The review examined 26 systematic reviews from 2012 to 2022 involving over 25,000 participants. This included data from eight antidepressant classes and 22 pain conditions including back pain, fibromyalgia, headaches, postoperative pain, and irritable bowel syndrome. Serotonin-norepinephrine reuptake inhibitors (SNRI) antidepressants such as duloxetine were found to be effective for the largest number of pain conditions, such as back pain, knee osteoarthritis, postoperative pain, fibromyalgia, and neuropathic pain (nerve pain). By contrast, tricyclic antidepressants, such as amitriptyline, are the most commonly used antidepressant to treat pain in clinical practice, but the review showed that it is unclear how well they work, or whether they work at all for most pain conditions.
“The findings suggest that a more nuanced approach is needed when prescribing antidepressants for pain” – Dr Giovanni Ferreira
Lead author Giovanni Ferreira, from the Institute for Musculoskeletal Health at the University of Sydney, said: “Recommending a list of antidepressants without careful consideration of the evidence for each of those antidepressants for different pain conditions may mislead clinicians and patients into thinking that all antidepressants have the same effectiveness for pain conditions. We showed that this is not the case.
“Some antidepressants were efficacious for some pain conditions; however, efficacy appears to depend on the condition and class of antidepressant. The findings suggest that a more nuanced approach is needed when prescribing antidepressants for pain.”

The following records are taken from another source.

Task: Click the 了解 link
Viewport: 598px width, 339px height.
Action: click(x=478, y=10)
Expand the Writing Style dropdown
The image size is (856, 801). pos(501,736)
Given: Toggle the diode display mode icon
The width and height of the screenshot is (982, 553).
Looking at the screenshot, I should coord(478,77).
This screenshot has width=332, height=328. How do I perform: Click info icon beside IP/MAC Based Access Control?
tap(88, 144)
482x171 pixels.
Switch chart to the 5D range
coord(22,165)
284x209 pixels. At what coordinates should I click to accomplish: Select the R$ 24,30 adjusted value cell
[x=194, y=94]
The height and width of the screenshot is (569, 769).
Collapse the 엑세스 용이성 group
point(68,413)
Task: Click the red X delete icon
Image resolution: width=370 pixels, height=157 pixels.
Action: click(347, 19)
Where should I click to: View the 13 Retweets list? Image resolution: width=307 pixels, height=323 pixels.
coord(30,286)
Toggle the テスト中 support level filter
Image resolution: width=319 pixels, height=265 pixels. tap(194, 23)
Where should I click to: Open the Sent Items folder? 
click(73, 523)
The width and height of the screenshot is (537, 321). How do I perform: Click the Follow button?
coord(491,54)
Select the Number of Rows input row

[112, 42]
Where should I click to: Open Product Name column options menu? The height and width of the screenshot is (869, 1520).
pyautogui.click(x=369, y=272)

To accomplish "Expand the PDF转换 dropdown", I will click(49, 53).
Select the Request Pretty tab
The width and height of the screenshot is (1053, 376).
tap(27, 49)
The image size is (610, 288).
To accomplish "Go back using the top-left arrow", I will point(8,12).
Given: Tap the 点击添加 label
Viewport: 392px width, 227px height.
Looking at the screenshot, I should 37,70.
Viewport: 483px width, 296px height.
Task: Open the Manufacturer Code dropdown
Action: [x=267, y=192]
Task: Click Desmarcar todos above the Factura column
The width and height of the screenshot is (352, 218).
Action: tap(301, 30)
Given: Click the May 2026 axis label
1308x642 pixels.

An accompanying editorial, also published in The BMJ, said that this work adds to growing evidence that many medications prescribed for pain – not just antidepressants – are only modestly effective.
In the piece, Cathy Stannard, of the UK National Health Service, and Colin Wilkinson, pain patient and consultant at the Centre for Pain Research at the University of Bath, wrote: “Their findings suggest that for most adults living with chronic pain, antidepressant treatment will be disappointing. This is important given emerging concerns about increases in the prescribing of antidepressants and the challenges patients describe when trying to withdraw from treatment.
“Clinicians continue to prescribe medicines for which the evidence is poor because they observe that some people respond to them, albeit modestly. But all medicines carry risk of harm and there are other, less potentially harmful options more likely to help people to live well with pain.”